Thanks for all the great info guys. Definately looks like it will be Sonoma, now it will just be a matter of finding the exat route. Thanks again.


----------



## Leopold Porkstacker (Jul 15, 2005)

A real fun, yet challenging ride would be riding out of Healdsburg (in Sonoma County) up Dry Creek Road, over to Skaggs Spring Road, and then out to Annapolis Road, ending out at Highway 1 in The Sea Ranch, CA. Ride another 8 miles north, and you’re in Gualala, CA, with plenty of lodging, food, groceries, etc.


----------



## Blue CheeseHead (Jul 14, 2008)

Leopold Porkstacker said:


> A real fun, yet challenging ride would be riding out of Healdsburg (in Sonoma County) up Dry Creek Road, over to Skaggs Spring Road, and then out to Annapolis Road, ending out at Highway 1 in The Sea Ranch, CA. Ride another 8 miles north, and you’re in Gualala, CA, with plenty of lodging, food, groceries, etc.

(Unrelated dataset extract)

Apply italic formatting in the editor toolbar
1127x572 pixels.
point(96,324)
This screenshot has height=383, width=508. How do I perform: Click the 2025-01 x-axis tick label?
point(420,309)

Given he said he had 2-3 hours Scaggs is way too much. It is an awesome ride. The climb up to Tin Barn Road is challenging to say the least. 

The ride up Geyser Peak is doable in 3 hours and will provide nice scenery. Just do it clockwise so as to climb the crapy roads to the north and descend the nice roads to the south. Oh, there are 2 or 3 gravel stretches (50 yards long) on the descent so you do have to be careful. They do have warning signs.

Go to Map My Ride and do a search for Geyserville.


----------



## strathconaman (Jul 3, 2003)

+1 Sonoma.

I was down there in February: roads are smooth, drivers are bike friendly.


----------



## mohair_chair (Oct 3, 2002)

crashbowman said:


> Thanks for all the great info guys. Definately looks like it will be Sonoma, now it will just be a matter of finding the exat route. Thanks again.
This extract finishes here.